I am trying to speed up my code using cython. After translating a code into cython from python I am seeing that I have not gained any speed up. I think the origin of the problem is the bad performance I am getting by using numpy arrays into cython.

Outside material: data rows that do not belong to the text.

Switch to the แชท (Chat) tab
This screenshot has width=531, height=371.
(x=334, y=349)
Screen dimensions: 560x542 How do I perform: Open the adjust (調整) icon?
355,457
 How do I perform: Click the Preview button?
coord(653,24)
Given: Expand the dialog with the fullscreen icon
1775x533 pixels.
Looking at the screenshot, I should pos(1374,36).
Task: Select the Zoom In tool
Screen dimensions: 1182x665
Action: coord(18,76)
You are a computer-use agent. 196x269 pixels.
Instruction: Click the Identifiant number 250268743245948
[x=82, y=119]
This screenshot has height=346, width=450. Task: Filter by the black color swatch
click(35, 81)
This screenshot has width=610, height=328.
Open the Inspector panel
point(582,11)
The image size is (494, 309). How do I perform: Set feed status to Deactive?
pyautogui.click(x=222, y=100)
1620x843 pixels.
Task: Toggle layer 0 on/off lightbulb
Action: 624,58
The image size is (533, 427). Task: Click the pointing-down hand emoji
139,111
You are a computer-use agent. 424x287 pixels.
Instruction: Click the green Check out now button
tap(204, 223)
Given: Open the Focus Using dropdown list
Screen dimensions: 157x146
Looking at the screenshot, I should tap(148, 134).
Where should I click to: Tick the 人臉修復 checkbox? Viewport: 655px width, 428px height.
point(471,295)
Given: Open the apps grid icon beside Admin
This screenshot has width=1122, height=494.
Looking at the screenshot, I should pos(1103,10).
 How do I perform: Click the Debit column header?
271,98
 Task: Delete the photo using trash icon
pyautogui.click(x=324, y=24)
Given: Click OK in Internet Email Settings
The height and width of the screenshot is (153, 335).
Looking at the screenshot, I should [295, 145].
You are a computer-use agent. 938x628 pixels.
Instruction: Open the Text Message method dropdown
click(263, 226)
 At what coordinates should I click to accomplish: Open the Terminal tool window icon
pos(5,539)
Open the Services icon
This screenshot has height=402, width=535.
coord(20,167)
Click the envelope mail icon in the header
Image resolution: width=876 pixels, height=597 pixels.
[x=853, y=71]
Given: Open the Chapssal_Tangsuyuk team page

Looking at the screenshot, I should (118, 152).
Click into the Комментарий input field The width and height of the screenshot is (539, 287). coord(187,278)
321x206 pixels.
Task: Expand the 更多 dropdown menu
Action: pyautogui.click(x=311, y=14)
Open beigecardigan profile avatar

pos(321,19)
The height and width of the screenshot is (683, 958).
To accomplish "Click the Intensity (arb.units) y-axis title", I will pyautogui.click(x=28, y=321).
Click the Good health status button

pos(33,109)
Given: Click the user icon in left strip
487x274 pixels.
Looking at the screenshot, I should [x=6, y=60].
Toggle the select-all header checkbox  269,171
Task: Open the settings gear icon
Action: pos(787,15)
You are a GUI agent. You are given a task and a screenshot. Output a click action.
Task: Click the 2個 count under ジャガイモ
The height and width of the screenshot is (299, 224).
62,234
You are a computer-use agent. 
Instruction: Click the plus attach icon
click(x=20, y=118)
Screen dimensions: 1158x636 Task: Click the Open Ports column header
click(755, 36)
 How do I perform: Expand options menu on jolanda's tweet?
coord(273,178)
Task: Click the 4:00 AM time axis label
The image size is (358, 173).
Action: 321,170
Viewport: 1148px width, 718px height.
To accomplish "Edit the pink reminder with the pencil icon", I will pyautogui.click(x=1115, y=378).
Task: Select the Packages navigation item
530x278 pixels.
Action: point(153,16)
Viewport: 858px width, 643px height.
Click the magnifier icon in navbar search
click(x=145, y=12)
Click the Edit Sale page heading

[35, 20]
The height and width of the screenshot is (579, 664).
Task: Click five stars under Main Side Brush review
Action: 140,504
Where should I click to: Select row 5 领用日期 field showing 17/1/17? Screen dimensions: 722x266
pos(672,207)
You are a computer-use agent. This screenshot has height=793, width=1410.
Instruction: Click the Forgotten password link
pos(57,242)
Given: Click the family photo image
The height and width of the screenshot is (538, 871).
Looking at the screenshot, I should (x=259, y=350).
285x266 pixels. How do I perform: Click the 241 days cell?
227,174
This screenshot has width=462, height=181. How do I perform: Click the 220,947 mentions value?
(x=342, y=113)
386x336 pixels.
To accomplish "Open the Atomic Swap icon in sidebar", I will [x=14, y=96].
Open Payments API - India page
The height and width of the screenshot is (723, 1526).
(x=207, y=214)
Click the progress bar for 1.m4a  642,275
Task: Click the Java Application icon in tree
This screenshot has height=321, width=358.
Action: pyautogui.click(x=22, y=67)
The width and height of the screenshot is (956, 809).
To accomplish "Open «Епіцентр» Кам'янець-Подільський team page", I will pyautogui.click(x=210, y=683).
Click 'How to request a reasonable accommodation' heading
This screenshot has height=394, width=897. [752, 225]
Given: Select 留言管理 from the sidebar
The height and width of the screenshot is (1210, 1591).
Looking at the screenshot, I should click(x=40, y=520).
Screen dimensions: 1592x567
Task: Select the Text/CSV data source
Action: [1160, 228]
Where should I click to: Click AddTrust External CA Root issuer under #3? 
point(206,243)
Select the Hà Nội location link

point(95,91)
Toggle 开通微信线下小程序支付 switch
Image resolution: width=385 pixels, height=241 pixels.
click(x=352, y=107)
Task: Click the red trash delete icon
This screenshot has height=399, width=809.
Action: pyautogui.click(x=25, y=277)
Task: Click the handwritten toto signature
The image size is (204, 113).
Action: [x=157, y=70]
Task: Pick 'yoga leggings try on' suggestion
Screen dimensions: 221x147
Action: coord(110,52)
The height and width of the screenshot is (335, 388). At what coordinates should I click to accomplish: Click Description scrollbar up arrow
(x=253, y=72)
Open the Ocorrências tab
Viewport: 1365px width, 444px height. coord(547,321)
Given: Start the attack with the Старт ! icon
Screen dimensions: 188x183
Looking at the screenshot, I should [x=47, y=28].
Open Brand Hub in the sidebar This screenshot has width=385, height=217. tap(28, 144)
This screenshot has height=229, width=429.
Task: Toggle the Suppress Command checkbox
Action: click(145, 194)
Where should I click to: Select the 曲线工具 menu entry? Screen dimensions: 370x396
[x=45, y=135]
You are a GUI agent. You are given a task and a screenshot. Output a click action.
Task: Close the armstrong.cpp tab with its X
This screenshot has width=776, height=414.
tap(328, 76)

I have came up with a very simple program to show this:
############### test.pyx #################
import numpy as np
cimport numpy as np
cimport cython
def func1(long N):
cdef double sum1,sum2,sum3
cdef long i
sum1 = 0.0
sum2 = 0.0
sum3 = 0.0
for i in range(N):
sum1 += i
sum2 += 2.0*i
sum3 += 3.0*i
return sum1,sum2,sum3
def func2(long N):
cdef np.ndarray[np.float64_t,ndim=1] sum_arr
cdef long i
sum_arr = np.zeros(3,dtype=np.float64)
for i in range(N):
sum_arr[0] += i
sum_arr[1] += 2.0*i
sum_arr[2] += 3.0*i
return sum_arr
def func3(long N):
cdef double sum_arr[3]
cdef long i
sum_arr[0] = 0.0
sum_arr[1] = 0.0
sum_arr[2] = 0.0
for i in range(N):
sum_arr[0] += i
sum_arr[1] += 2.0*i
sum_arr[2] += 3.0*i
return sum_arr
##########################################
################## test.py ###############
import time
import test as test
N = 1000000000
for i in xrange(10):
start = time.time()
sum1,sum2,sum3 = test.func1(N)
print 'Time taken = %.3f'%(time.time()-start)
print '\n'
for i in xrange(10):
start = time.time()
sum_arr = test.func2(N)
print 'Time taken = %.3f'%(time.time()-start)
print '\n'
for i in xrange(10):
start = time.time()
sum_arr = test.func3(N)
print 'Time taken = %.3f'%(time.time()-start)
############################################
And from python test.py I get:
Time taken = 1.445
Time taken = 1.433
Time taken = 1.434
Time taken = 1.428
Time taken = 1.449
Time taken = 1.425
Time taken = 1.421
Time taken = 1.451
Time taken = 1.483
Time taken = 1.418
Time taken = 2.623
Time taken = 2.603
Time taken = 2.977
Time taken = 3.237
Time taken = 2.748
Time taken = 2.798
Time taken = 2.811
Time taken = 2.783
Time taken = 2.585
Time taken = 2.595
Time taken = 1.503
Time taken = 1.529
Time taken = 1.509
Time taken = 1.543
Time taken = 1.427
Time taken = 1.425
Time taken = 1.423
Time taken = 1.415
Time taken = 1.414
Time taken = 1.418
My question is: why func2 is almost 2x slower than func1 and func3?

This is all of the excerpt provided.